Logical constants: the variable fortunes of an elusive notion

Summary

Logic: inferential and expressive power Logic is usually taken to be the study of reasoning - and the highest rank of nobility for an assertion or an inference is ‘logical validity’. There are proof-theoretic methods for describing all validities for a given language, and completeness theorems assure us that we have found ‘all there is’ to a particular style of reasoning. But in addition to this inferential power, logic is also about expressive power. Reasoning needs a language supplying ‘logical forms’, and what determines the choice of these? Logical languages contain various forms of expression: propositional connectives, quantifiers, or modalities, whose meanings are analyzed in addition to their inferential behavior. But what makes these particular notions ‘logical’, as opposed to others? Perhaps the usual expressive completeness argument reassures us that the Boolean connectives capture all there is to two-valued propositional reasoning. But no similar result is known for first-order predicate logic, the major working system of modern logic.
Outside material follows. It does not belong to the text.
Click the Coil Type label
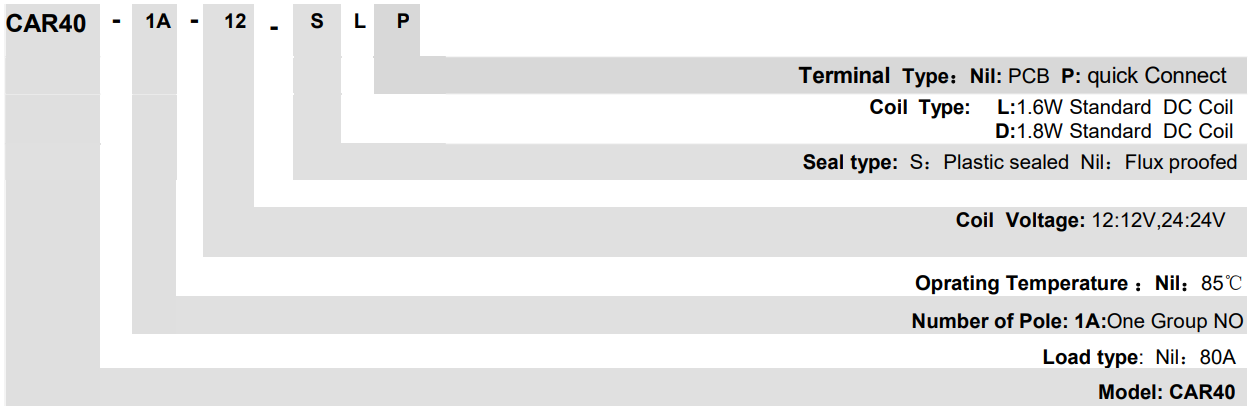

This concern is not part of the basic ‘agenda’ in textbooks, partly because it is seldom raised, and partly because there is no consensus on an answer. Sol Feferman is one of the small group of authors who do think about this basic issue (cf. [9]), and I am happy to contribute a little piece of my own thinking on these matters. But before doing so, let me note that not all great logicianswould find the effort worthwhile. E.g., Bernard Bolzano's system, pioneering in so many ways, did not contain any privileged set of logical operations. For him, the distinction logical/non-logical is merely one of methodology. Forms of assertion for a style of reasoning arise by fixing the meanings of some expressions (these will have a ‘logic’ then), and letting others vary. But this distinction can go in more than one way. Granting this liberality, I still would like to find out what makes the usual ‘logical constants’ tick.

My aims in this are different from Feferman's excellent analysis, who mentions a ‘demarcation’ of logic as a major concern - and first-order logic as a preferred target. I myself feel no need for a principled separation of logic from other territories, mathematics, linguistics, computer science, psychology, or whatever.